By the time we reached Prince Edward Island and I let her cut my hair, things were feeling pretty weird between us. She kept telling me her runes didn’t want me along anymore, but she really did. When we argued, it felt more like a boyfriend-girlfriend fight, than my best friend of almost ten years (with a year or two off). She never let me drive her car, and I had no say over where we went and when. She also read the tarot cards, and they didn’t want me along for the trip either. But, she stressed, it was only the cards, and not her.
After the incident in Newfoundland, in which I stole a plastic, hand-needlepointed napkin holder from a diner, lied to the owner and P, and was chased down miles later by the state police, I had an epiphany. As with most catharses, it came on a tide of insomnia. I lay awake all night in a lounge aboard a ferry to the mainland, pondering my immediate future. P. stayed in the car, oblivious to the farting and snoring of our fellow passengers.

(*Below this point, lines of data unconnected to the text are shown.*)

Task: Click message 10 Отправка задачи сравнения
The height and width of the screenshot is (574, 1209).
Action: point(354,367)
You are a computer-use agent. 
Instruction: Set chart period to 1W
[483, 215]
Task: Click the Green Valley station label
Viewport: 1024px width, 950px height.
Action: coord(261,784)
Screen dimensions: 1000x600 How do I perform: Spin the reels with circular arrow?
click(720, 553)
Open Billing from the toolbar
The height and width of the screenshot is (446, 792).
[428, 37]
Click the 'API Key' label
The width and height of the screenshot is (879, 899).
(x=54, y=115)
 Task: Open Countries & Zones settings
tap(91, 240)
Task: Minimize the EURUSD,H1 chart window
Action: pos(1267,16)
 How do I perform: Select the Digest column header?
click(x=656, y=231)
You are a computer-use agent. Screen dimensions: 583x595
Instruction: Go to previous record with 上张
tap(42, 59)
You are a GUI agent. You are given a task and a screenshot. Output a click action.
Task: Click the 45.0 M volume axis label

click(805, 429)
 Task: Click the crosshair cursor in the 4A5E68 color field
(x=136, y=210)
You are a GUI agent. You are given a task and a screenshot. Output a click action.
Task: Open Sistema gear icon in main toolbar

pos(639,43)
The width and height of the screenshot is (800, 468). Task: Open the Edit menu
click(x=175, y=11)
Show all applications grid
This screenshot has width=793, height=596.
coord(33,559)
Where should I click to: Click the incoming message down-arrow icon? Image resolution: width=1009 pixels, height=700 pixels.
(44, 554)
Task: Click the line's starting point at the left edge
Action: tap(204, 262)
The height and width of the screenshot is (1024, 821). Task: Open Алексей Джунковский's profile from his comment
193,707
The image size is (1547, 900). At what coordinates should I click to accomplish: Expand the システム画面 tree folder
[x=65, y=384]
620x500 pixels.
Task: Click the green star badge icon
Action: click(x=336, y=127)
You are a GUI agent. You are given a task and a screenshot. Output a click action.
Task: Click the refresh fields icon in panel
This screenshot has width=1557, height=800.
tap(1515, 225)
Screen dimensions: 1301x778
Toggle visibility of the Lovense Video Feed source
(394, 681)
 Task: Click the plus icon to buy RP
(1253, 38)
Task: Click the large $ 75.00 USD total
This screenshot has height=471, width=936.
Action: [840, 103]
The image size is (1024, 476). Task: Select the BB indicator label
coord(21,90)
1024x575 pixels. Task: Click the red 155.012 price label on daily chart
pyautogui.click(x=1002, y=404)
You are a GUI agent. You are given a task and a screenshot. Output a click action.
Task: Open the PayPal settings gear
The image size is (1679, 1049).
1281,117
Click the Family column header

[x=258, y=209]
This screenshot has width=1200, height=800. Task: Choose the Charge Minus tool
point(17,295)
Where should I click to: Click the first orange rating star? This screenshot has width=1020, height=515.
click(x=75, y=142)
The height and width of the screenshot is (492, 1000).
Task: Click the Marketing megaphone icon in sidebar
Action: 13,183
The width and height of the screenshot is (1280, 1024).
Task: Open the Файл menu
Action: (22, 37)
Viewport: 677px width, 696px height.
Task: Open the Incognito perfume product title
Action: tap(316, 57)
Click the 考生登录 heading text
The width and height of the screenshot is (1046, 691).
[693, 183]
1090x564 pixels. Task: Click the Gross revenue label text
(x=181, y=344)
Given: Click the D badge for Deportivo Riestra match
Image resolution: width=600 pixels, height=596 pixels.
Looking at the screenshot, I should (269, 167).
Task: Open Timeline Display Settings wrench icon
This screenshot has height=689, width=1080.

We drove straight to the airport and fought bitterly as rain washed down the windshield. She begged me to stay, yet remained adamant about what the tarot decreed. I hastily threw my bongos, my liz phair mix tapes and my clothes in the closest thing I had to luggage, an airport garbage bag. Eight months later I received a box with a few shirts I left behind, hundreds of tiny beads from my anklet which had broken, which she would have had to scrape off of the filthy floor of the front seat, and the tarot cards.
I found the cards again, in the tattered bag with shoelace ties, 15 years later, in the console of a pickup truck my husband bought to tow an Airstream trailer. Our life plans changed. We sold the Airstream, in pieces, without ever taking it on a single trip.